## EXERCISE:
Starting at the line that contains "You are a GUI" and ending with the line that contains "Switch chart to", give those lines as a two-column CSV with the headers instruction and response. Put each instruction and its response in one row, with every field in double quotes and line breaks replaced by spaces.

## INPUT RECORDS:
┄┄┄┄┄┄┄┄┄┄┄┄┄┄┄┄┄┄┄┄

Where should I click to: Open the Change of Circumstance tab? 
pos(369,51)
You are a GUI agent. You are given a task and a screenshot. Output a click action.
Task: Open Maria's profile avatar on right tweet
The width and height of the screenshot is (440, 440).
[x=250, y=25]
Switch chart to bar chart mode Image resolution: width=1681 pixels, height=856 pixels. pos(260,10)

┄┄┄┄┄┄┄┄┄┄┄┄┄┄┄┄┄┄┄┄

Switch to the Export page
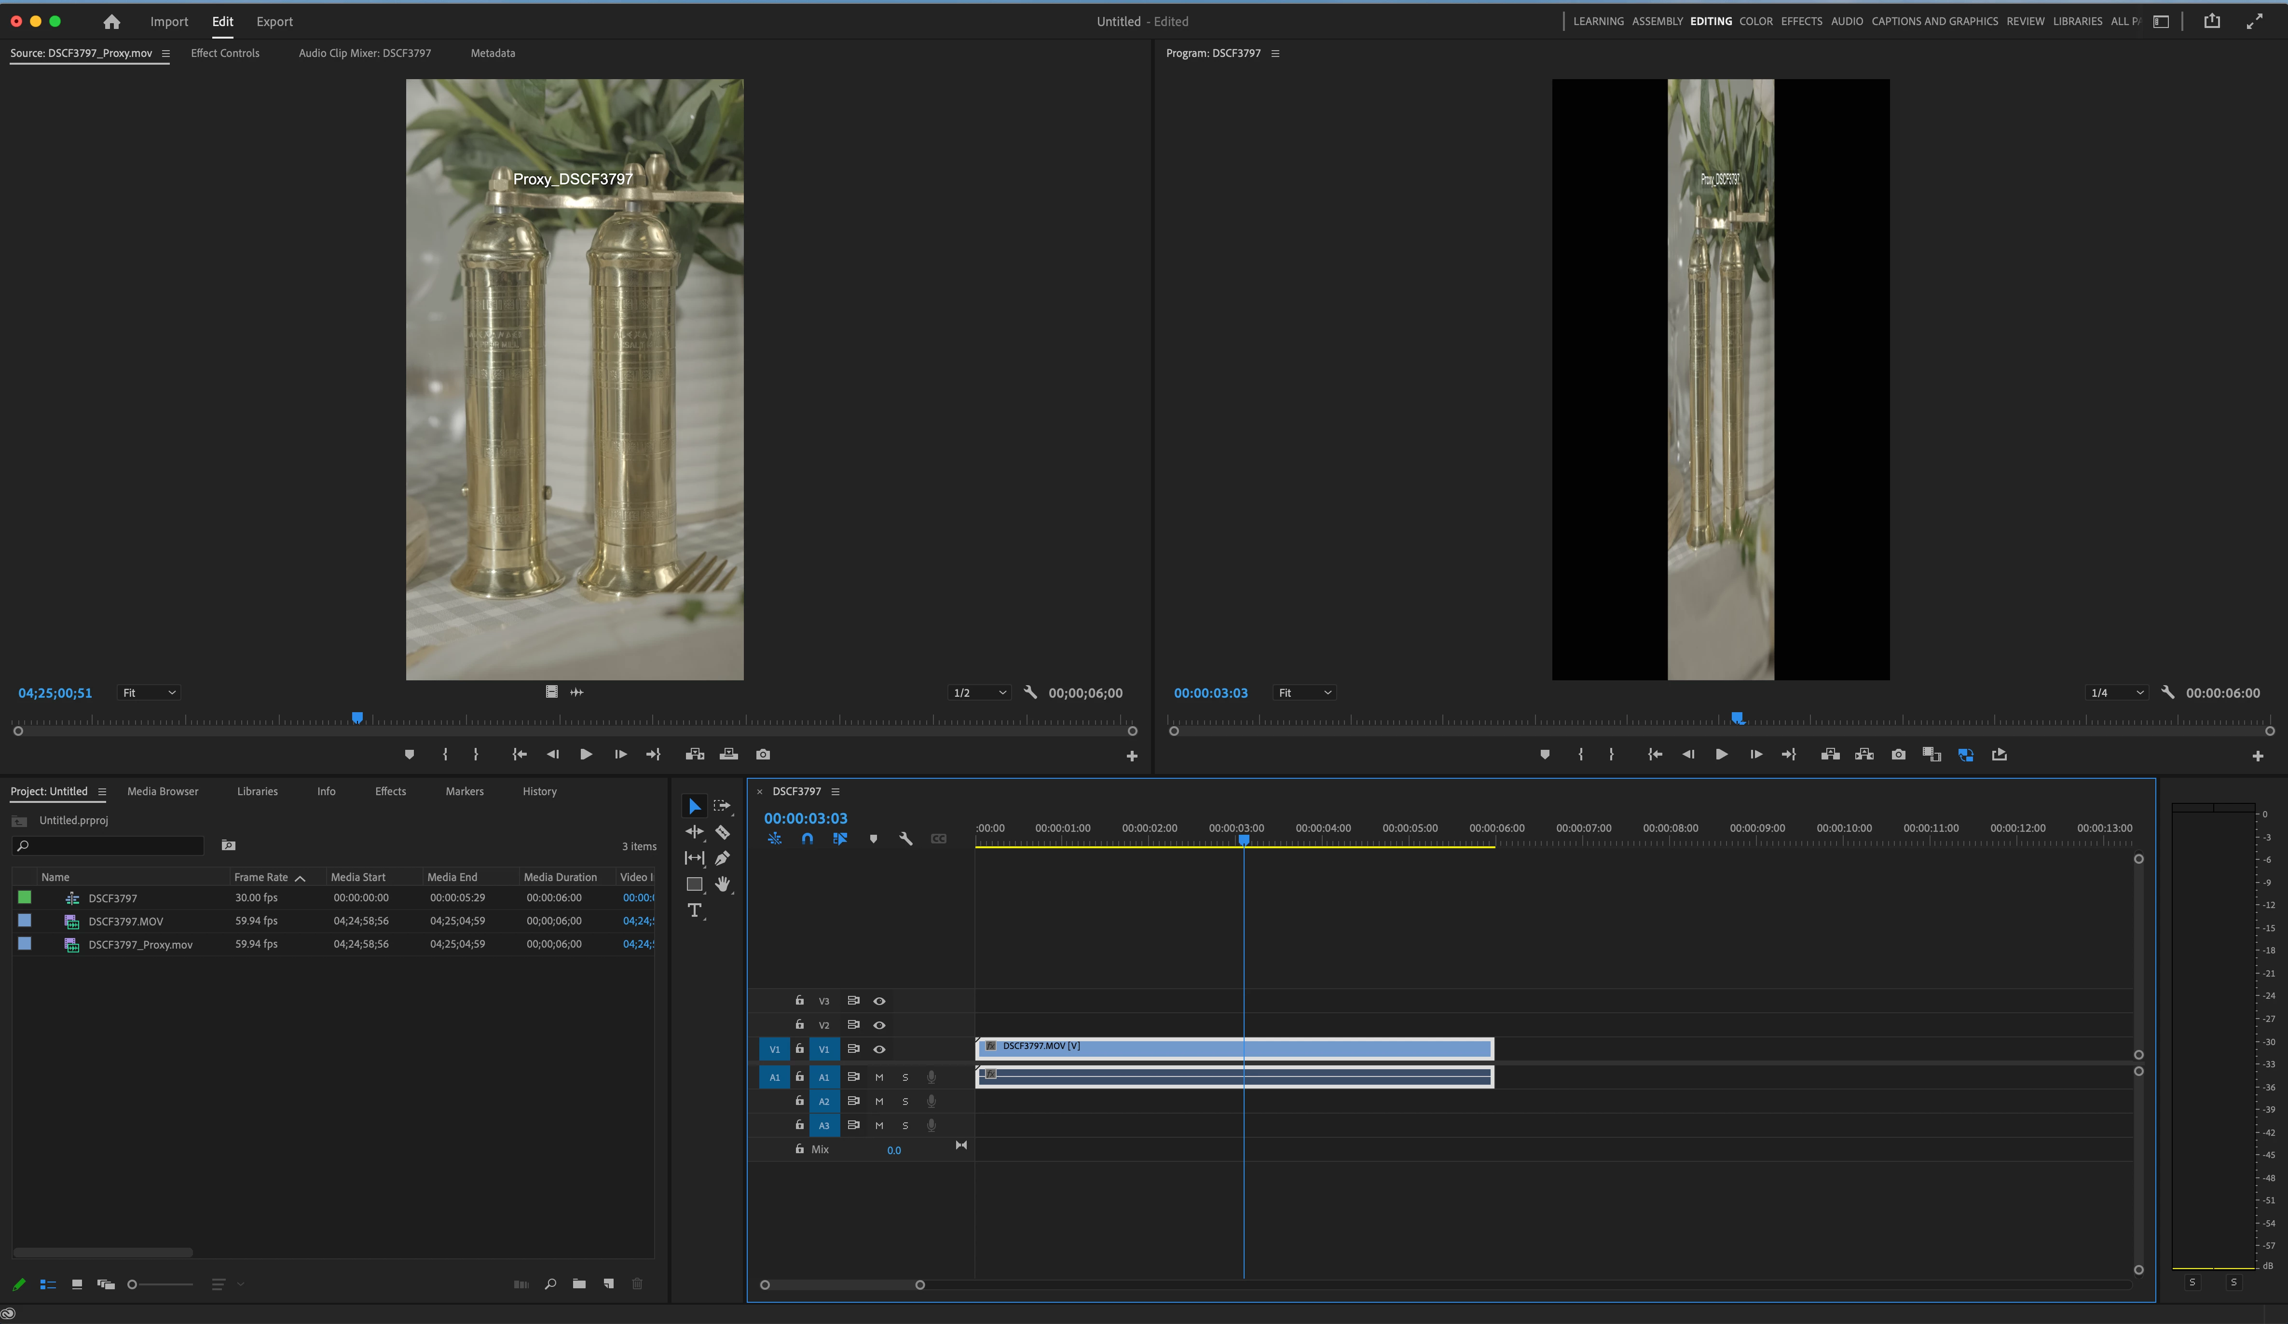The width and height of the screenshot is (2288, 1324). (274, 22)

┄┄┄┄┄┄┄┄┄┄┄┄┄┄┄┄┄┄┄┄

## COMPLETED TASK:
instruction,response
"You are a GUI agent. You are given a task and a screenshot. Output a click action. Task: Open Maria's profile avatar on right tweet The width and height of the screenshot is (440, 440).","[x=250, y=25]"
"Switch chart to bar chart mode Image resolution: width=1681 pixels, height=856 pixels.","pos(260,10)"